На крыльцо школы выходил Фаддей. В обширном остром галифе – как в двух басовых балалайках.
Строго смотрел на ласково-грустное сентябрьское солнце, на ребятню младших классов, самозабвенно бегающую у крыльца. Строго слушал их захлёбывающиеся синим дымным воздухом голоса. Тупой взгляд его натыкался на уборную… Что такое? Уборная дымила как баня по-чёрному!
Фаддей капризно взмахивал глобусом – тотчас из-за спины его выкидывался физрук Зализка. Будто из колоды карт. Услужливой шестёркой. Предупредительно слушал бубнового, склонив зализанную по-приказчицки голову. Успокоительно толкал ладошкой воздух: «Сейчас». Обратно сложился скромненько, на какое-то время пропал и выскочил вдруг возле уборной воинственным валетом.
– Атас! Зализка!
Испуганно хлопалась дверь уборной, начинал валко раскачиваться, трещать высокий забор – в подопригоровский огород густо сыпались курильщики. Падали, вскакивали, бежали, уворачиваясь от радостной палки Подопригорова, дождавшегося-таки гостей.

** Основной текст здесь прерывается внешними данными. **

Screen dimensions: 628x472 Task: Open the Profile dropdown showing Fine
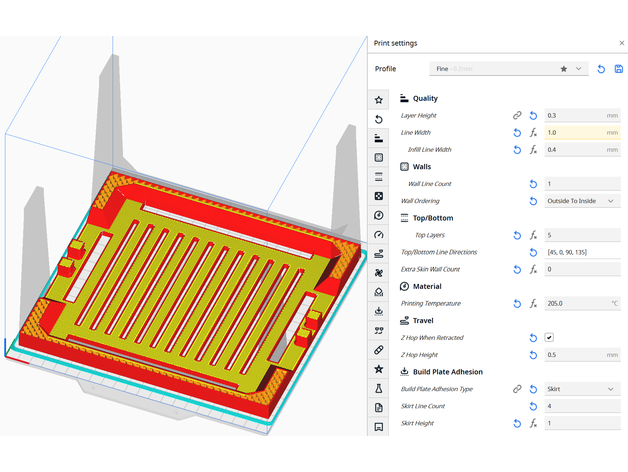coord(507,69)
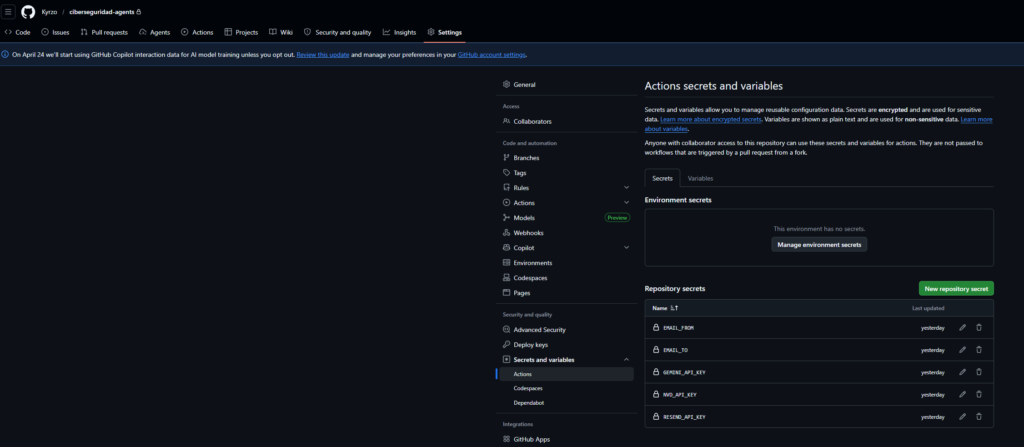This screenshot has height=447, width=1024.
Task: Edit the EMAIL_FROM secret pencil icon
Action: click(x=962, y=327)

В уборной оставался только Зеляй. Несмотря ни на что. Жадный, ненасытный, дёргает, глотает, жрёт табак, оторваться никак не может. С таким трудом выцыганил бычок, и потому – до «фабрики», до «фабрики»!
Бросил, наконец, окурок. Повернулся – в дверях Зализка. И приказчицкая зализка на башке ехидно взблёскивает…
Мгновенно Зеляй выхватывает петушка. Над дыркой красно натуживается. Дескать, он, Зеляй, оправляется. Но, как назло, ни капли!
Зализка наблюдает.
Гигиенично Зеляй стряхивает с петушка, запускает на место. Деловито елозя пальцами по пуговицам ширинки, направляется к выходу.